Le 30 (n° 2006-535 DC), le Conseil constitutionnel a statué sur la loi pour l'égalité des chances dont il avait été saisi par plus de soixante députés et par plus de soixante sénateurs, qui en contestaient :
- L'article 8 relatif au contrat " première embauche " (CPE) ;
- L'article 21 sur le décompte des effectifs de l'entreprise pour les élections professionnelles ;
- Les articles 48 et 49 sur le " contrat de responsabilité parentale " ;
- L'article 51 relatif aux pouvoirs de transaction pénale des maires.
1) Le Conseil constitutionnel a censuré l'article 21, qui était issu d'un amendement dépourvu de tout lien avec le projet de loi.
Pour le même motif, il a censuré d'office l'article 22.
2) Il a écarté les griefs dirigés contre l'article 8 (CPE) après avoir notamment vérifié :
- que la procédure législative à l'issue de laquelle il avait été inséré dans la loi n'était pas irrégulière ;
- qu'eu égard à l'objectif d'intérêt général poursuivi (inciter les employeurs à embaucher sur un contrat à durée indéterminée des jeunes, spécialement des jeunes non qualifiés, aujourd'hui en situation précaire), l'article 8 ne contrevient pas au principe d'égalité,
- que des voies de recours juridictionnels seront ouvertes en cas de rupture du contrat au cours des deux années suivant sa conclusion et que le juge pourra alors vérifier que les motifs du licenciement ne sont ni illicites, ni constitutifs d'un abus de droit.
3) S'agissant des articles 48 et 49, le Conseil a vérifié que les droits de la défense seront respectés lorsque le président du conseil général fera suspendre provisoirement le versement des allocations familiales aux parents qui n'honoreront pas les devoirs éducatifs rappelés dans un " contrat de responsabilité parentale " souscrit en raison de l'absentéisme scolaire de leur enfant ou des troubles causés par celui-ci à l'établissement.
4) Enfin, le Conseil a jugé conforme aux exigences constitutionnelles régissant la procédure pénale le pouvoir de transaction pénale accordé par l'article 51 aux maires en matière de lutte contre les incivilités causant préjudice aux biens communaux.

Avril

Le 5 (n° 2006-536 DC), le Conseil constitutionnel a déclaré conforme à la Constitution la loi organique relative à l'élection présidentielle, adoptée définitivement le 29 mars par le Parlement, dont il avait été saisi par le Premier ministre.
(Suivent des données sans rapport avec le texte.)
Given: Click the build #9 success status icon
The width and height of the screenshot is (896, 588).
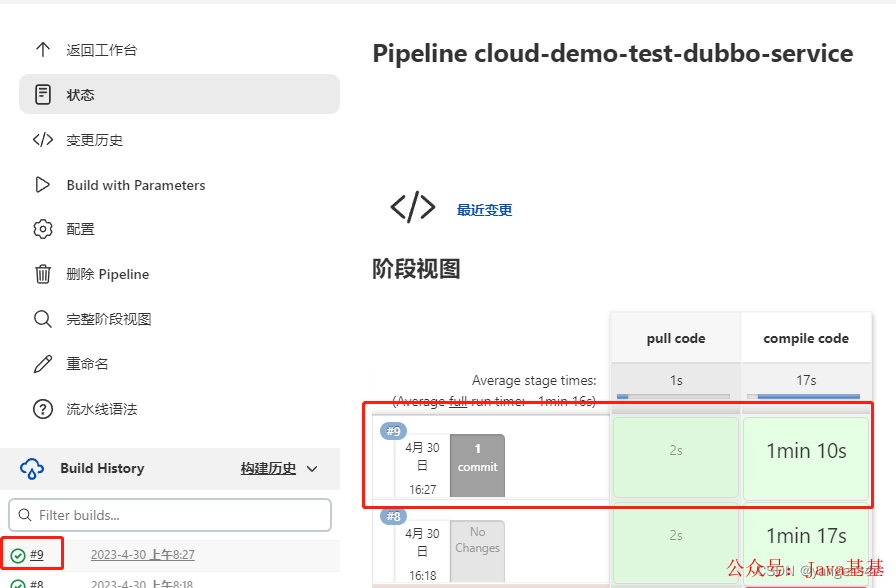Looking at the screenshot, I should pyautogui.click(x=18, y=555).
Cette loi modifie la loi n° 62-1292 du 6 novembre 1962 modifiée relative à l'élection du Président de la République au suffrage universel.

Après avoir jugé cette loi organique conforme à la Constitution, le Conseil a émis un avis (non public) sur son décret d'application qui modifie le décret n° 2001-213 du 8 mars 2001 portant application de la loi n° 62-1292 du 6 novembre 1962. La consultation du Conseil trouve sa base légale dans les dispositions combinées du III de l'article 3 de la loi organique du 6 novembre 1962 relative à l'élection présidentielle et de l'article 46 de l'ordonnance du 7 novembre 1958 portant loi organique sur le Conseil constitutionnel.
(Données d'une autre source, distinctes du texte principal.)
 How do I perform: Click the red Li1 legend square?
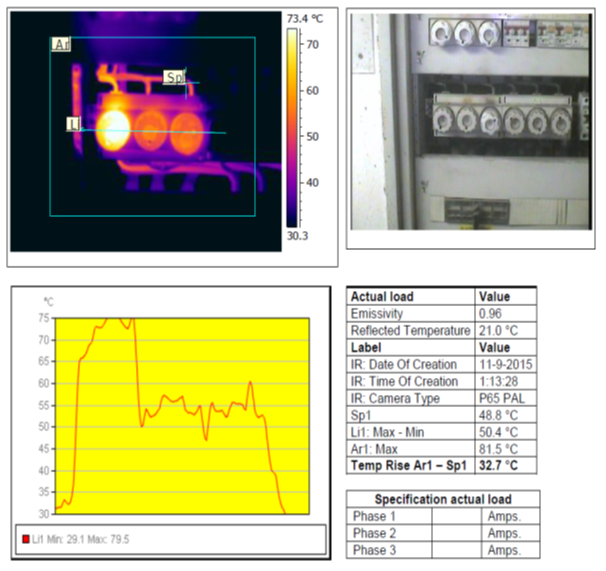(x=26, y=539)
Le même jour (n° 2006-2 LP), le Conseil a rejeté comme irrecevable un recours présenté par des membres du congrès de la Nouvelle-Calédonie à l'encontre de la loi du pays, adoptée le 13 mars 2006, relative à la représentativité des organisations syndicales de salariés. Les trois lettres de saisine ne comportaient en effet au total que quinze signatures, alors que l'article 104 de la loi organique n° 99-209 du 19 mars 1999 relative à la Nouvelle-Calédonie en exige au moins dix-huit pour former un recours.
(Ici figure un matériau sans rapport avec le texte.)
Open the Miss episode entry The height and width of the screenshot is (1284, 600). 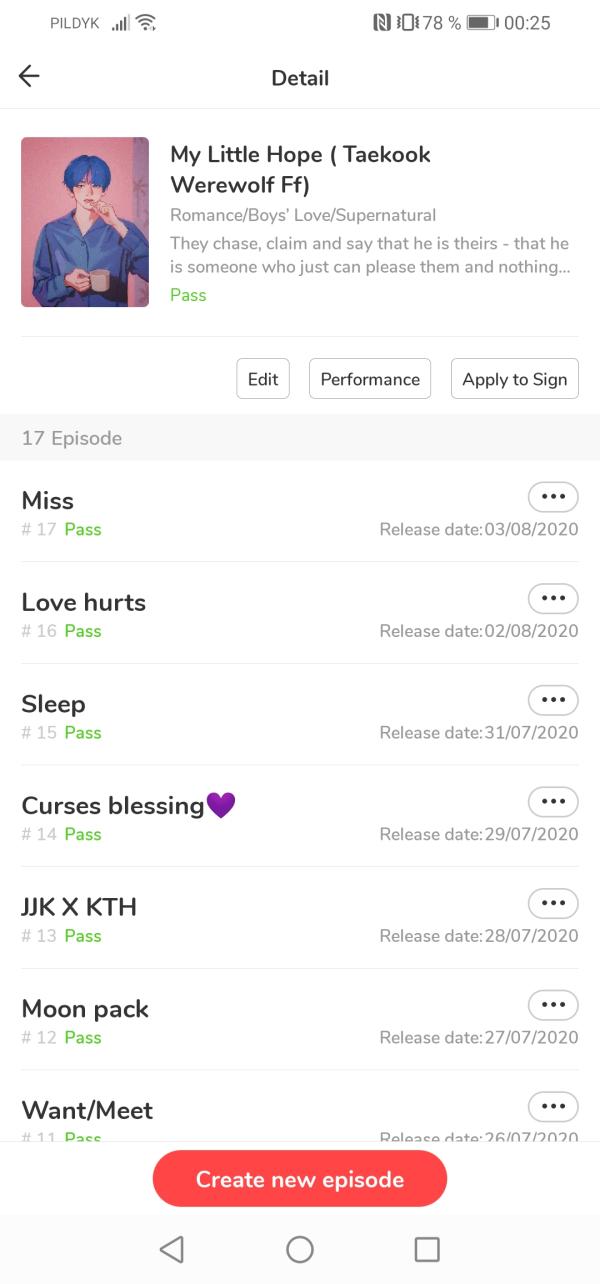pyautogui.click(x=200, y=511)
Le 27, le Conseil constitutionnel a émis un avis (non public) sur le projet de mémento à l'usage des mandataires financiers des candidats à l'élection présidentielle élaboré par la Commission nationale des comptes de campagne et des financements politiques, à laquelle incombe désormais, en vertu du cinquième alinéa du II de l'article 3 de la loi n° 62-1292 du 6 novembre 1962 relative à l'élection du Président de la République au suffrage universel (dans sa rédaction issue de la loi organique n° 2006-404 du 5 avril 2006 relative à l'élection du Président de la République), le premier examen des comptes de campagne des candidats à cette élection. Comme pour tous les actes préparatoires au scrutin présidentiel, la base légale de la consultation du Conseil se trouve dans les dispositions combinées du III de l'article 3 de la loi organique du 6 novembre 1962 relative à l'élection présidentielle et de l'article 46 de l'ordonnance du 7 novembre 1958 (portant loi organique sur le Conseil constitutionnel).

Mai

Le 18, le Conseil constitutionnel a arrêté le nouveau formulaire de « parrainage » à remplir par les élus habilités, en vertu du I de l'article 3 de la loi n° 62-1292 du 6 novembre 1962 relative à l'élection du Président de la République au suffrage universel, à présenter des personnalités à cette élection. Le Conseil fixe la teneur de ce document en application du premier alinéa de l'article 3 du décret n° 2001-213 du 8 mars 2001, portant application de la même loi, aux termes duquel : « Les présentations sont rédigées sur des formulaires imprimés par les soins de l'administration conformément au modèle arrêté par le Conseil constitutionnel ». Le nouveau formulaire est simplifié et tient compte des changements intervenus dans les textes depuis 2002 (loi n° 2006-404 du 5 avril 2006 relative à l'élection du Président de la République, décret n° 2006-459 du 21 avril 2006 modifiant le décret n° 2001-213 du 8 mars 2001 portant application de la loi n° 62-1292 du 6 novembre 1962 ···). Les formulaires de présentation dûment remplis devront parvenir au Conseil constitutionnel entre le jour de la publication du décret convoquant les électeurs et l'expiration du délai prévu au deuxième alinéa du I de l'article 3 de la loi 6 novembre 1962 (sixième vendredi précédant le premier tour de scrutin à dix-huit heures, sauf cessation prématurée du mandat en cours).

Juin

Le 15, saisi par le Premier ministre, dans les conditions prévues par le second alinéa de l'article 37 de la Constitution, d'une demande tendant à ce qu'il se prononce sur la nature juridique des mots : "en conseil des ministres" figurant à l'article L. 442-18 du code de l'éducation (aux termes duquel : " Des décrets pris en conseil des ministres, le Conseil d'Etat entendu, fixent les mesures nécessaires à l'application des articles L. 141-2, L. 151-1..."), le Conseil constitutionnel a conclu à leur caractère réglementaire par sa décision n° 2006-204 L.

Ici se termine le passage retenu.